In my code, I have an object containing a series of pixel coordinates. The performance of this object is crucial because it is used in the game at 60 frames per second, where the output cannot always be cached.
After experiments and benchmarking, the 3D array turned out to be the fastest way to implement it using untyped arrays:
var PixelCollection = function() { this.pixels = []; }; PixelCollection.prototype = { add: function(x, y) { var pixels = this.pixels; if (pixels[y]) { pixels[y].push(x); } else { pixels[y] = [x]; } }, each: function(callback) { var pixels = this.pixels; for (var y = 0, m = pixels.length; y < m; y++) { var row = pixels[y]; if (row) { for (var i = 0, mm = row.length; i < mm; i++) { callback(row[i], y); } } } } };
In some situations, the object is not fast enough, so I tried implementing the Uint8Array using a 2D array:
var WIDTH = 255; var HEIGHT = 160; PixelCollection = function() { this.pixels = new Uint8Array(WIDTH * HEIGHT); }; PixelCollection.prototype = { add: function(x, y) { this.pixels[WIDTH * y + x] = 1; }, each: function(callback) { var pixels = this.pixels; for (var i = 0, m = pixels.length; i < m; i++) { if (pixels[i]) { callback(i % WIDTH, Math.floor(i / WIDTH)); } } } }
It is slower. I thought it would be faster because writing - and reading from Uint8Array is faster, but since I create a huge object for each PixelCollection object, getting pixels is slower because it takes more time to repeat all the pixels. (Note: I also tried the implementation above with an untyped array: it is much slower)
A PixelCollection usually does not have all the pixels. However, the bounding box can span the entire canvas, so I need to create an array using a large buffer.
However, there may be such a way. I can create one large shared buffer and use a byte offset for each PixelCollection. So when the PixelCollection P1 will take up to 100 bytes, then the PixelCollection P2 will start at a byte offset of 100. This uses memory more efficiently, but I will need to keep track of the range of bytes used by each PixelCollection (is that what C calls "pointers"?) .
The annoying part: when the frame P1 expands, I need to move P2 to make a space for P1 . And I will need to set a safe buffer size for the shared buffer, so I need to make a safe estimate of how much memory it needs.
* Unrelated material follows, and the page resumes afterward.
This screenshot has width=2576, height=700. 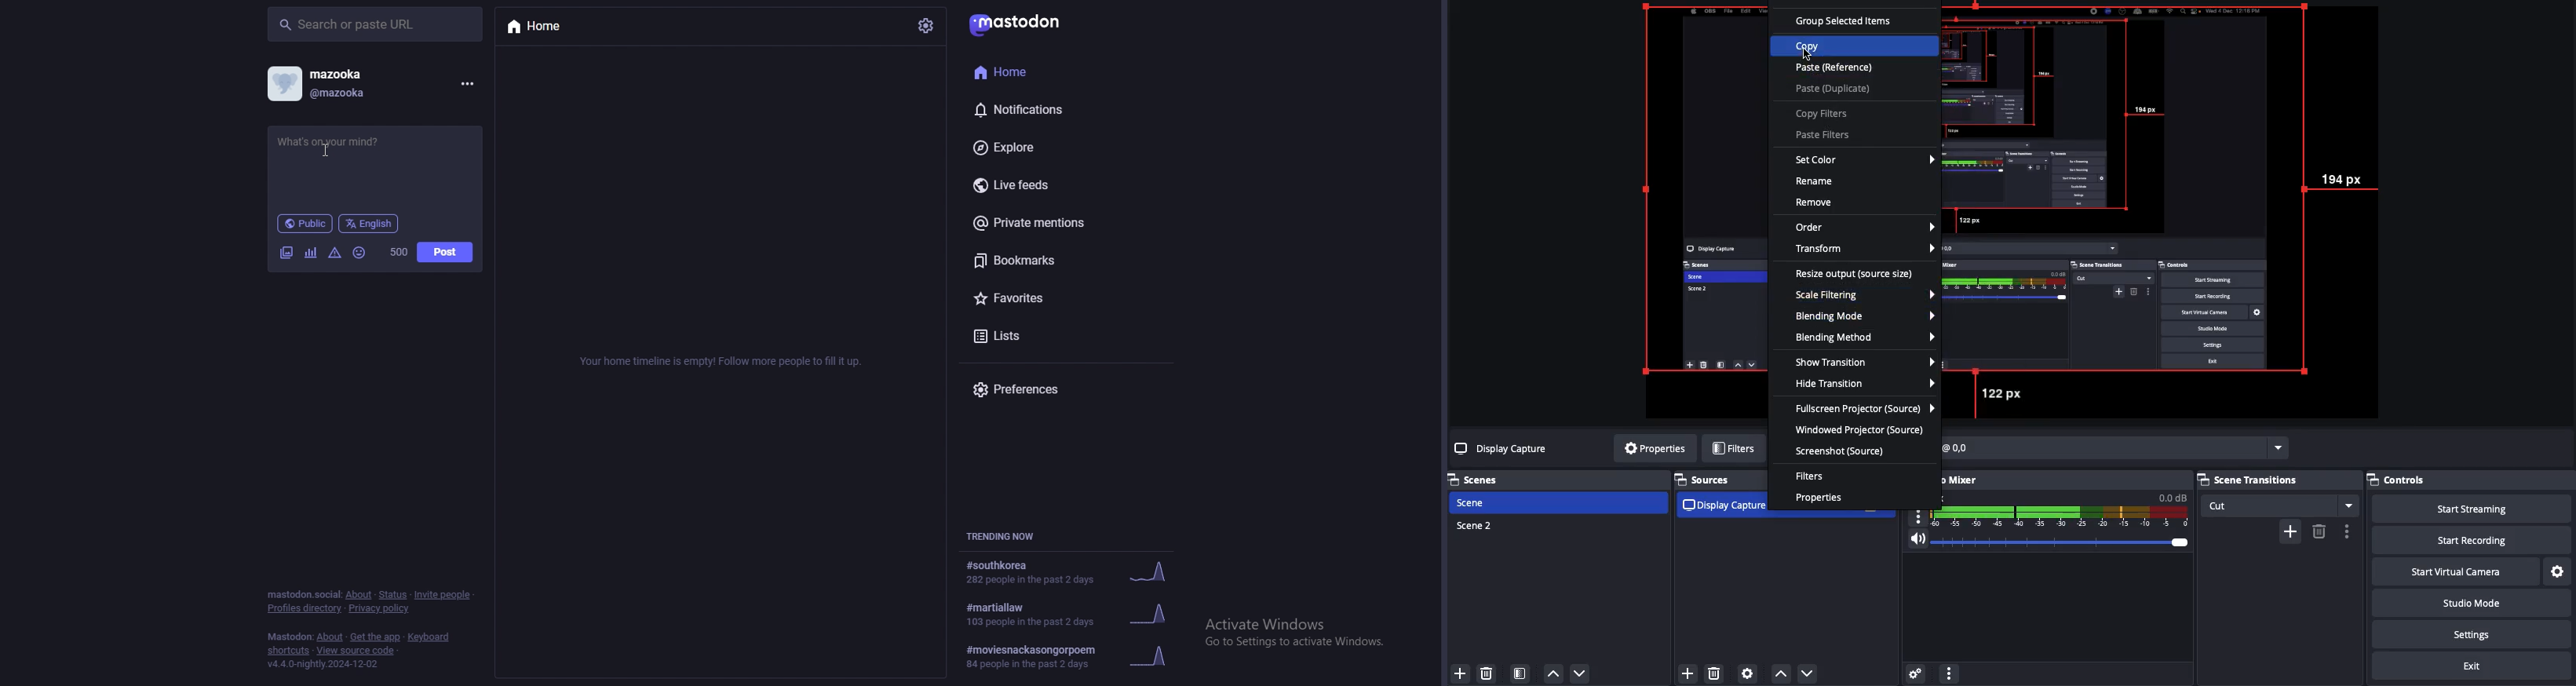 I want to click on post, so click(x=446, y=253).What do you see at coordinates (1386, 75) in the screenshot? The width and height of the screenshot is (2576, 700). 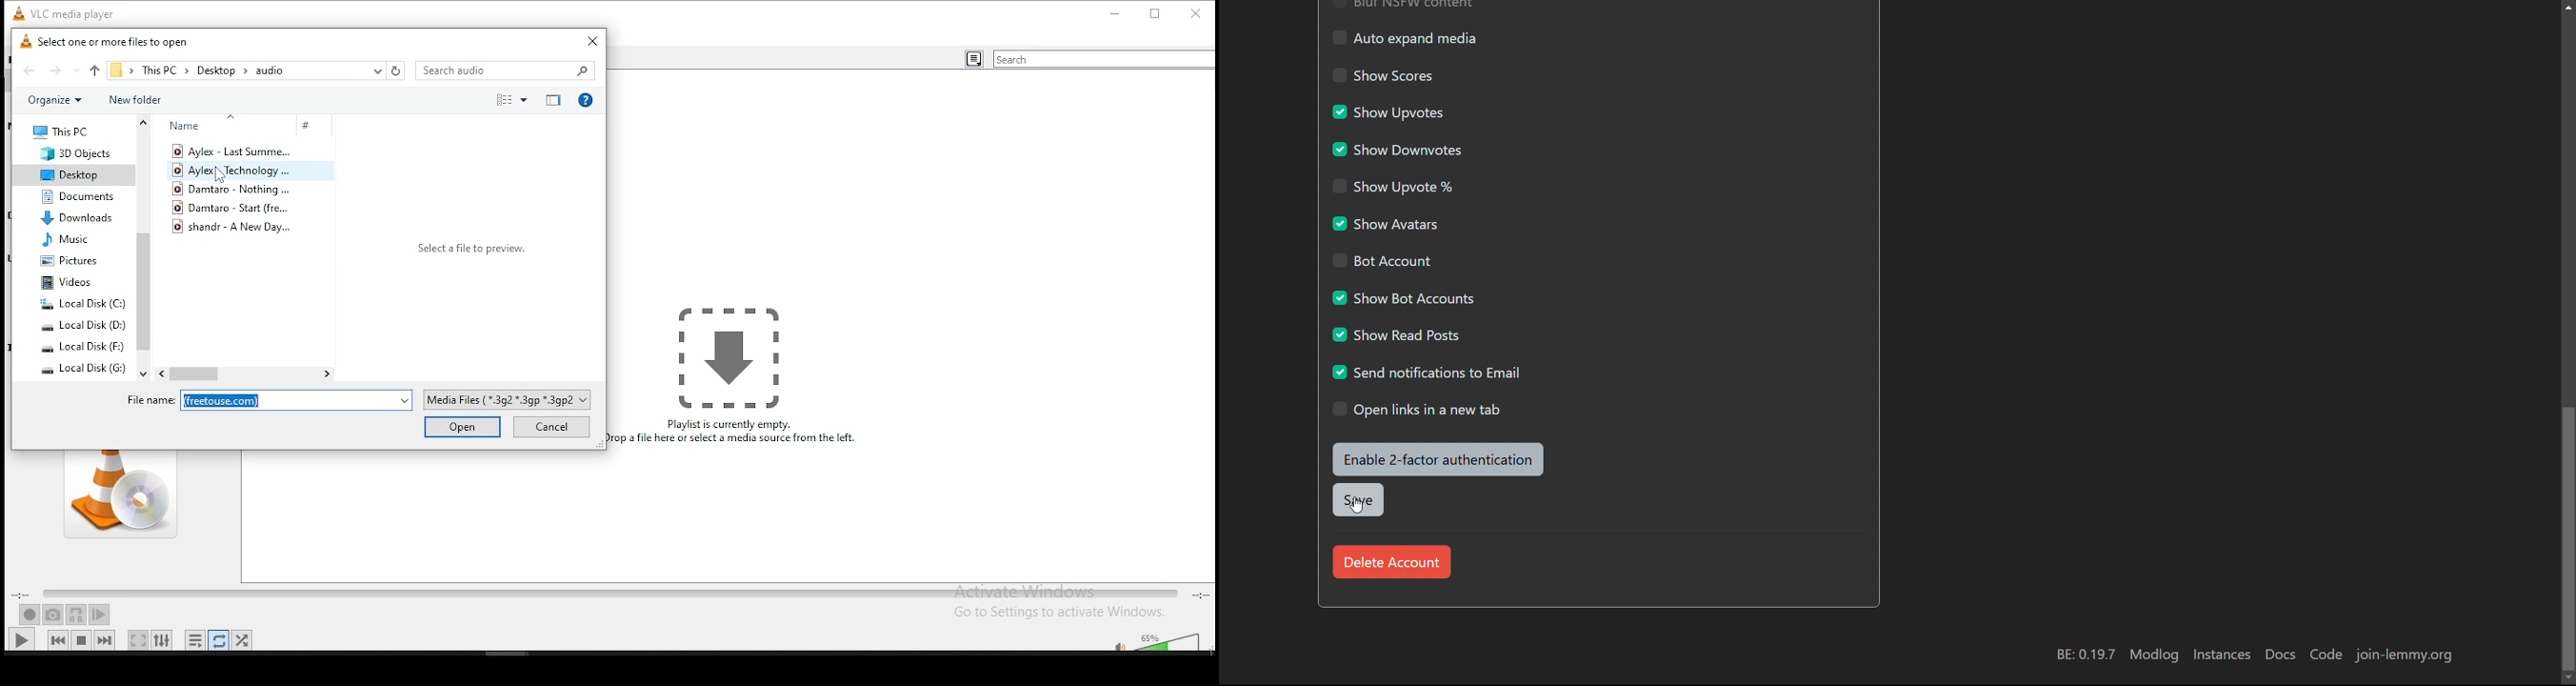 I see `show scores` at bounding box center [1386, 75].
The implementation of this is possible, but it will take a lot of time, trial and error.
So, before you start with this: does this seem like a good way to do this? Are there any better or simpler ways to do this? Do you know any implementation examples that I could learn?
Edit: I added jsperf if you want to try your hand at optimization.
Add jsperf to this if you have a brilliant idea for optimization.